In his latest novel, The March, E.L. Doctorow continues his past practices of including both real and fictional characters. This time, the key real character is “Uncle Billy,” General William Tecumseh Sherman, and the title refers to the 60,000 troops and thousands of civilians he led through Georgia and the Carolinas on a journey of death and destruction during the Civil War. Doctorow allows the story of The March to be told by an ensemble of characters, and he never fails to plumb the psychological depths behind the action. In a kindly bow to literature teachers and students, Doctorow reprises Dr. Sartorious from Waterworks, and presents the slave Coalhouse Walker, who’s likely to become the father of the Ragtime jazz pianist. One can almost anticipate the essay questions. To what extent did Colonel Wrede Sartorius’ experiences during The March influence his villainous behavior in Waterworks? Would the chosen career of Coalhouse Walker be a disappointment to his father? Use passages from Ragtime and The March to illustrate. Here’s an excerpt, all of Chapter XIII, pp. 86-90:

 

Sherman’s glasses were turned on Fort McAlister which guarded Savannah from the south, a formidably risen, parapeted earthwork with a ravine before it and obstructions of abatis made of felled oak trees, and chevaux-de-frise whose stripped branches had been honed into sharp spikes. It was late in the after­noon. He stood with Morrison, his signal officer, atop a mill roof on the left bank of the Ogeechee a mile or two distant. Above them on a crow’s nest hurriedly constructed by the engineers was Morrison’s signalman, who was in communication with one of Admiral Dahlgren’s squadron laying at anchor in Ossabaw Sound. So the navy was there with the clothing and shoes, provisions, and mail that the men had been yearning for these many weeks. But it could not come in up the river till the fort was taken.

Entrenched in a great arc of siege in the swampland south and west of the city, Sherman’s Fourteenth, Twentieth, Seventeenth, and Fifteenth Corps were hunkered down in the pooling sumps of canal water and sand. His men were cold and miserable and hungry, having marched through a barren sandy territory that devolved into water­logged rice plantations where there was no forage to be had. They could not light fires to warm themselves lest they invite grapeshot from the Rebel guns. Miles behind them was the wagon train with its hardtack and coffee and its beef on the hoof, but nothing could move forward into this chilled watery lowland until the city was taken.
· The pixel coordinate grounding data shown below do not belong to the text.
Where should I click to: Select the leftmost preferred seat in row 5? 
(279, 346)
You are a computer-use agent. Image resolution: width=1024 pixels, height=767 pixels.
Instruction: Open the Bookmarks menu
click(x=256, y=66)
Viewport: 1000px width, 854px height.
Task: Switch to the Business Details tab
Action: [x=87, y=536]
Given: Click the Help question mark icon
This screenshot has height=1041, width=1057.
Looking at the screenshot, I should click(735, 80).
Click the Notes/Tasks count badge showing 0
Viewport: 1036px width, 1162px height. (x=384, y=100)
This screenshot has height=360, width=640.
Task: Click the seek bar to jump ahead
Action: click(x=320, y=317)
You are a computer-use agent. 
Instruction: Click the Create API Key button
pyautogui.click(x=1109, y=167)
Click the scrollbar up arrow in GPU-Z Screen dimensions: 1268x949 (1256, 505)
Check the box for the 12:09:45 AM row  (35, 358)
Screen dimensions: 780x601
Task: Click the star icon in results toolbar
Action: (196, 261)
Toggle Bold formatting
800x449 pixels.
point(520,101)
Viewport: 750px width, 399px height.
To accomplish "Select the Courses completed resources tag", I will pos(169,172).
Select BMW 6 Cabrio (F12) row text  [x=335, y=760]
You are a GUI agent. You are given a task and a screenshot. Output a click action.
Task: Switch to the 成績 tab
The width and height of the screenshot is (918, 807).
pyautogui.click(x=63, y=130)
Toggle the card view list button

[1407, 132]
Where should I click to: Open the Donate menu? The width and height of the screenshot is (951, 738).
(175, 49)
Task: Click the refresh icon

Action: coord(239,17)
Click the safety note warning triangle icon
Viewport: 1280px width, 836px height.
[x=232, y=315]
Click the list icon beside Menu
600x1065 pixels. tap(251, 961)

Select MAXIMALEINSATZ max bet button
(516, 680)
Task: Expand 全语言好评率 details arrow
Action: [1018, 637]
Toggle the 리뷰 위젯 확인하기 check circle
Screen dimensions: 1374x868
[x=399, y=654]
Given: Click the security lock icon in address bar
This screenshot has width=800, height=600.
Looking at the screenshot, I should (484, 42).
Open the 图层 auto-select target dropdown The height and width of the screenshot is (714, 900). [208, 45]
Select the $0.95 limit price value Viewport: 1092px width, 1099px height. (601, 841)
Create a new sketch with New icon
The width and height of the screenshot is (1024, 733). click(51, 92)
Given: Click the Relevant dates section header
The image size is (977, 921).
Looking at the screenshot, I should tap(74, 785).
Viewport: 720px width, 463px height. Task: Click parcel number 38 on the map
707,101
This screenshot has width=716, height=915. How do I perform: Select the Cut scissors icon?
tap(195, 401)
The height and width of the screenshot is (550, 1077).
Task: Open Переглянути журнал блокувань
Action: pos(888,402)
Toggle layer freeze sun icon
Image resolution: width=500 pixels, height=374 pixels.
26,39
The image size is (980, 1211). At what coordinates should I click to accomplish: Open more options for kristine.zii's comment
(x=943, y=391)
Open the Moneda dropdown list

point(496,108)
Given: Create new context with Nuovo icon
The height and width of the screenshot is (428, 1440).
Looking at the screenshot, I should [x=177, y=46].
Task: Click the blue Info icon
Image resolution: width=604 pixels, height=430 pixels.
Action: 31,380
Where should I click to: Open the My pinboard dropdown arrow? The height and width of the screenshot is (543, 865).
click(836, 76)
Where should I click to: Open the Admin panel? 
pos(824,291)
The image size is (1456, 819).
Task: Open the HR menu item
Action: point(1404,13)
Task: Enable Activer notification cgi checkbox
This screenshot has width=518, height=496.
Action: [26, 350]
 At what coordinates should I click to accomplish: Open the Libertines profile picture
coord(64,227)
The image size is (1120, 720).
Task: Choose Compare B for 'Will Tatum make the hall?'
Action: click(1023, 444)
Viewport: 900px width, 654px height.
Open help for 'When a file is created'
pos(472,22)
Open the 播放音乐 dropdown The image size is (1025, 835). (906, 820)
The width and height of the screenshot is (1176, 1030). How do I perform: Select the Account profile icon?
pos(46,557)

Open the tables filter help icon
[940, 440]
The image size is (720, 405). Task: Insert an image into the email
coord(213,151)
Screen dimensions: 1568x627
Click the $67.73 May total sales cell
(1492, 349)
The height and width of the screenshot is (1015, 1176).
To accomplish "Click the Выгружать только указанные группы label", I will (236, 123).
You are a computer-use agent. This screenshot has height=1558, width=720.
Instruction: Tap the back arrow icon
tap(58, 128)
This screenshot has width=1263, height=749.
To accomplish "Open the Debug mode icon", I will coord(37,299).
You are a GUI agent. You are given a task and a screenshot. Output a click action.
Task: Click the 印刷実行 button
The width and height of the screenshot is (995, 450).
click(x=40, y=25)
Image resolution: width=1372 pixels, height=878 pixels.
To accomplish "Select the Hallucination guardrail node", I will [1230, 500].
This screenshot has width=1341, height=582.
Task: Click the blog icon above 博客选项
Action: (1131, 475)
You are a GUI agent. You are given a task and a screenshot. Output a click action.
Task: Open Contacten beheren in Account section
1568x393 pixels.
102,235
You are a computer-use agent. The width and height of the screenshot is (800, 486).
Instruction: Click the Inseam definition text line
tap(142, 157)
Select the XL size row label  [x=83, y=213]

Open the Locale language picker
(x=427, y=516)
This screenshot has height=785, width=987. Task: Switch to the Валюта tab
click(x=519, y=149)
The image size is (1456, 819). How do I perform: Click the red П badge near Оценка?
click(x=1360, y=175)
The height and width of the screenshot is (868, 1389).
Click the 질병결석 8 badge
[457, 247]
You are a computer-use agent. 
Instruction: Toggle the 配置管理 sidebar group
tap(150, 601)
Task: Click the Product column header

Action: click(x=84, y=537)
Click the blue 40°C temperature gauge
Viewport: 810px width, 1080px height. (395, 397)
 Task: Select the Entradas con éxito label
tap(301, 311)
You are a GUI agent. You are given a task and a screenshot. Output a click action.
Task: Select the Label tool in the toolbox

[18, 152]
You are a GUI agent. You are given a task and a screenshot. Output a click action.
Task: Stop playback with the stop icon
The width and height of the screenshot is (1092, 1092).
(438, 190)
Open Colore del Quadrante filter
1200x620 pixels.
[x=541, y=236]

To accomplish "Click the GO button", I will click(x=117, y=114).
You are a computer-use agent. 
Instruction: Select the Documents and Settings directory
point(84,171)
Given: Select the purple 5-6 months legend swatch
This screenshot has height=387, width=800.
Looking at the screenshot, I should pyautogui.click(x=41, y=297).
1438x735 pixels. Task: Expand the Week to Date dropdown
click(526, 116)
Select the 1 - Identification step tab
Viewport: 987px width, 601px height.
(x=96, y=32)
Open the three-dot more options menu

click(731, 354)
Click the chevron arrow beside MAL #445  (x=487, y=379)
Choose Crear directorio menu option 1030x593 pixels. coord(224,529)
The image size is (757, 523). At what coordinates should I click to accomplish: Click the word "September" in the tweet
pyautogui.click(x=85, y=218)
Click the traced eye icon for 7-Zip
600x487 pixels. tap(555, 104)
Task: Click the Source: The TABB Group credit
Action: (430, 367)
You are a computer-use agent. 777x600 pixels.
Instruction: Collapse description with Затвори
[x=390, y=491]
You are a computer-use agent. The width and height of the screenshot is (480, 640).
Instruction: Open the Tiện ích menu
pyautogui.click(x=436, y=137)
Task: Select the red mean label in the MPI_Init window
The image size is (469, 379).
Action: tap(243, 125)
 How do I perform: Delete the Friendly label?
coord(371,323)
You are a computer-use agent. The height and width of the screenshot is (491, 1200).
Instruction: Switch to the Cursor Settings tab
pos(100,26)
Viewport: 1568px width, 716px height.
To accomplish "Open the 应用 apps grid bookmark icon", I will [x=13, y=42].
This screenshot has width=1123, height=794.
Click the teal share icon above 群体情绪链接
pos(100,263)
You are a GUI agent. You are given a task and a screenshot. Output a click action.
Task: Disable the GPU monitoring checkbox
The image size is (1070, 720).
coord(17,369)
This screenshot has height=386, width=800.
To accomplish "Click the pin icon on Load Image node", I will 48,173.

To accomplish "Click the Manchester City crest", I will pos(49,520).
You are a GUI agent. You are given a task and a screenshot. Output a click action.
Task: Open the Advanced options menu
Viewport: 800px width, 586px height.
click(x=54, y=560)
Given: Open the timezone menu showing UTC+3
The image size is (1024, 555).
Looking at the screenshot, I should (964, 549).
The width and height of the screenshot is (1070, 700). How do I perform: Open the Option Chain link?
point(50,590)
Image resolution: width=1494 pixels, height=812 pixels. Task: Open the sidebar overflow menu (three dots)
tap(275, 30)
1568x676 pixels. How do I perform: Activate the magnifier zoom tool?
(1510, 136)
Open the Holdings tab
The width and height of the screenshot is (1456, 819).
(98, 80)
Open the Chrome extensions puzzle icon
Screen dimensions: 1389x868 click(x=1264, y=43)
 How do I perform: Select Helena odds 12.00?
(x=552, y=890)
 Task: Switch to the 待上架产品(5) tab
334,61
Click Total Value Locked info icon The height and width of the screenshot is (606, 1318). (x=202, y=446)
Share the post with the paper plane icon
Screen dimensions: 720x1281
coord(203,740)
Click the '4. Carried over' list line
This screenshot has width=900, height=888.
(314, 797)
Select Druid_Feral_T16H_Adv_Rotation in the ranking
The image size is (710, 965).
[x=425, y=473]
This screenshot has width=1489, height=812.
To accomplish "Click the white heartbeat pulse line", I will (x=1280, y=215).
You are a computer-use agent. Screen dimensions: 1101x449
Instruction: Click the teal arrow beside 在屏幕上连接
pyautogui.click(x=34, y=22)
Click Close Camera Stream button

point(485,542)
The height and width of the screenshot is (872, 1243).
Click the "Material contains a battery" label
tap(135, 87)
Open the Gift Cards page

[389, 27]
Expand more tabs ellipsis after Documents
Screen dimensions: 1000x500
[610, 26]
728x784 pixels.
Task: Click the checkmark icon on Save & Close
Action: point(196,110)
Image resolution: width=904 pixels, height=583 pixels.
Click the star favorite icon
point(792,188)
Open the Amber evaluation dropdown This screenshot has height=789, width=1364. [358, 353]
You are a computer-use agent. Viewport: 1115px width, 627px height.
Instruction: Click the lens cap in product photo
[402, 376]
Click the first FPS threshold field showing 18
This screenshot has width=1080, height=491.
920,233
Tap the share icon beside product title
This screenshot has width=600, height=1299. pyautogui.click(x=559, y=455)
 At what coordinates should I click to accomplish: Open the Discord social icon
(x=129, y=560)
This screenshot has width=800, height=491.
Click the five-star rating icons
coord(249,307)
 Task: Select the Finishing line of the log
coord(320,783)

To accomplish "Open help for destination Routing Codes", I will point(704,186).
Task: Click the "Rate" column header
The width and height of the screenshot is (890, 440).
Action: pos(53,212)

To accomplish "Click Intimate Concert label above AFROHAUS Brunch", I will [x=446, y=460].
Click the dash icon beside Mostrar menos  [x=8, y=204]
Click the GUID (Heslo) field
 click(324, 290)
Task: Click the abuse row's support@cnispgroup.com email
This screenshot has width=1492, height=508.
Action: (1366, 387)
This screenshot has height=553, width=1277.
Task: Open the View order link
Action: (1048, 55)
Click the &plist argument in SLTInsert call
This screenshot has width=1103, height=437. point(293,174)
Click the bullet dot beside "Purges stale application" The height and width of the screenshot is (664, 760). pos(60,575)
Your division will storm Fort McAllister, Sherman had told General Hazen. I won’t fuddle about. I’ve come this far and my army wants its prize. We take Fort McAllister and we’ll have Savannah.

Now, he saw Hazen’s regiments moving into position through a woods and halting at its edge. Signal Admiral Dahlgren the assault is about to begin, Sherman said. Then order Hazen to begin. Yes, let it begin, let it begin, Sherman said.

Within moments the blue lines appeared in parade at the edge of the open land and began their advance—a quick trot, arms at the ready, through the fields in the late-afternoon sun toward the fort some eight hundred yards away. Rebel Napoleons immediately boomed forth their round shot. The lines, he saw now, were converg­ing from three directions—north, south, and along the capital—col­ors flying. My God, they are magnificent, Sherman cried. Within moments the smoke of the big guns enveloped the scene like fog drift, and the wind brought to Sherman the pungency of blown pow­der. And now only the caprices of the wind would let him see dis­crete moments of the action, tantalizing glimpses as if, he thought, the smoke were the diaphanous dance veil of the war goddess. And I’m seduced, Sherman said, aloud, to a startled Morrison.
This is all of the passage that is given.